La administración del presidente Donald Trump está ansiosa por recortar el alcance de la histórica ley, pero una de las medidas más populistas del texto Dodd-Frank está entrando en vigor. Indignados por las irregularidades que provocaron la crisis y el aumento de la disparidad de la riqueza que le siguió, los legisladores ordenaron que las compañías revelen el ratio entre la paga total de sus CEO y la del empleado mediano de la firma.

Si bien el margen ha sido enorme por décadas, el ratio mediano de la paga del CEO en el 2017 de las casi 375 compañías que han reportado hasta ahora, es un relativamente modesto 77 a 1, según la empresa proveedora de datos ejecutivos, Equilar. Los jefes de Wall Street superan eso con facilidad.

La compensación de 28 millones de dólares de Jamie Dimon de JPMorgan el año pasado fue de las más altas reportadas por un banco, y 364 veces la mediana de 77,800 dólares de los 253,500 empleados del banco. En Citigroup, Michael Corbat ganó un tercio menos que Dimon, pero su paquete de 17.8 millones de dólares fue 369 veces la mediana.

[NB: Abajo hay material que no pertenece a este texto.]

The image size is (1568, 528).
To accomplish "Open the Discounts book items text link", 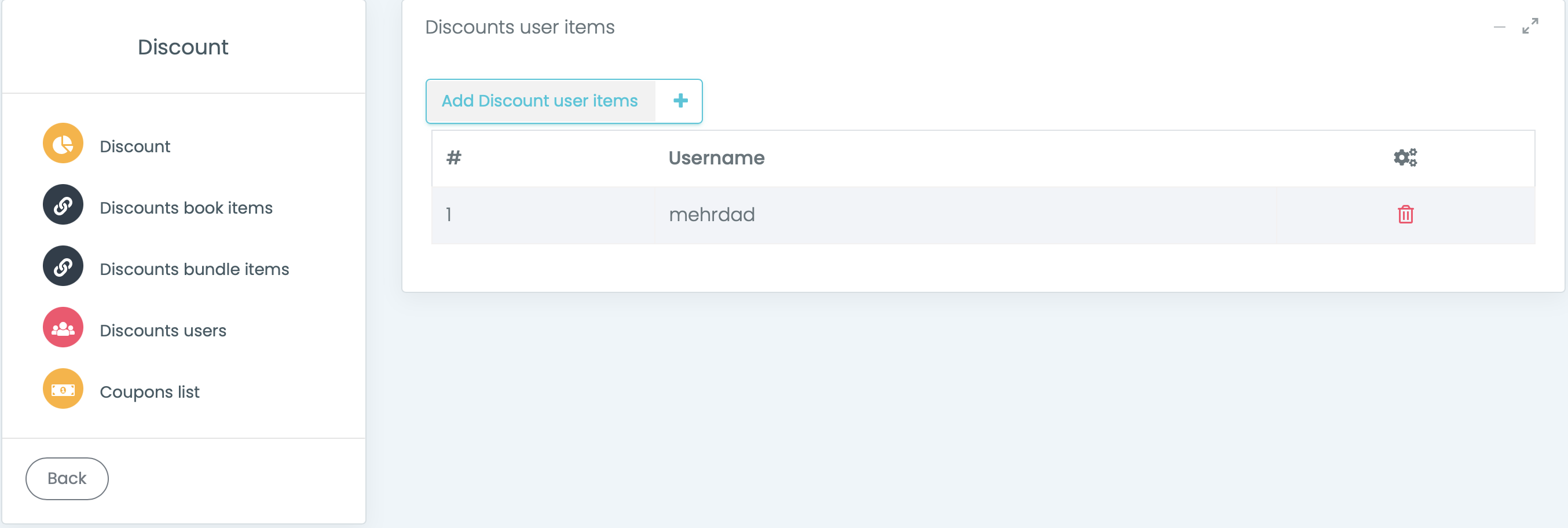I will 186,208.
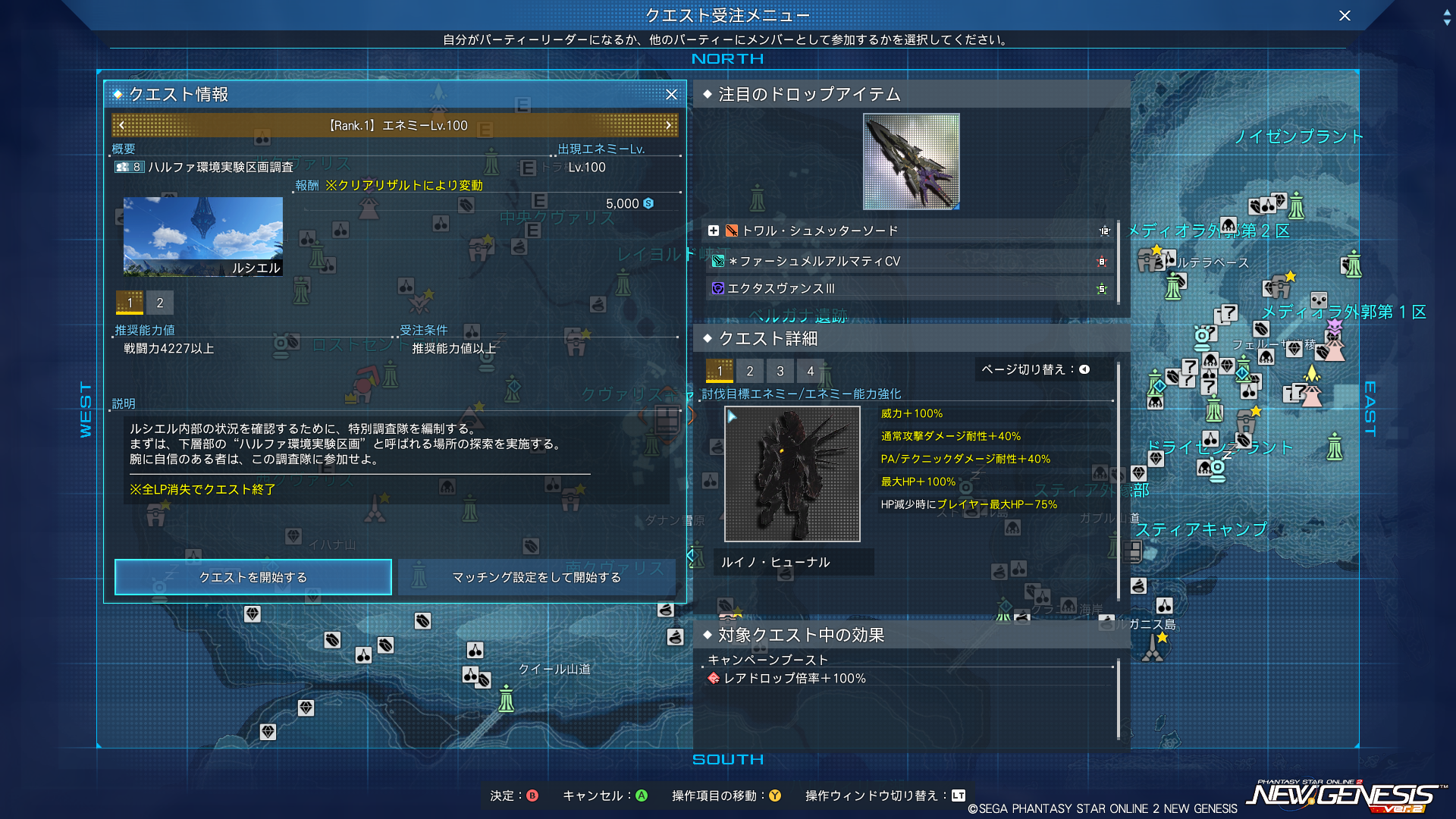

La globalización parece ser un gran factor: la mitad de los 209,000 empleados de Citi están en Asia-Pacífico y América Latina, donde las escalas salariales tienden a ser menores, mientras que 70% del personal de JPMorgan trabaja en Norteamérica.

S&P Global realmente hace honor a su nombre. El CEO Douglas Peterson ganó una suma comparativamente modesta de 10.7 millones de dólares el año pasado, pero eso fue 434 veces la mediana de 24,700 dólares de la agencia calificadora. La compañía ha recortado su personal estadounidense casi por la mitad en los últimos cinco años, en gran medida por medio de desinversiones, y rápidamente se expandió en India, donde posee la agencia CRISIL y tiene 19 oficinas. Su contraparte, Raymond McDaniel de Moody’s, se llevó a casa 4% más que Peterson, pero eso fue sólo 187 veces la mediana de la paga de los empleados, de 59,700 dólares.

Derramar la riqueza puede desactivar la cuestión. Goldman Sachs pagó a su empleado mediano casi 135,200 dólares, manteniendo el ratio de la paga de Lloyd Blankfein en un bajo 163. Ken Jacobs ganó sólo 67 veces la paga del empleado mediano de Lazard. Y Warren Buffett fue remunerado en menos del doble de la paga mediana de 53,510 dólares en Berkshire Hathaway. Aunque el igualitarismo es más fácil para un jefe con un patrimonio de, según Forbes, unos 84,000 millones de dólares.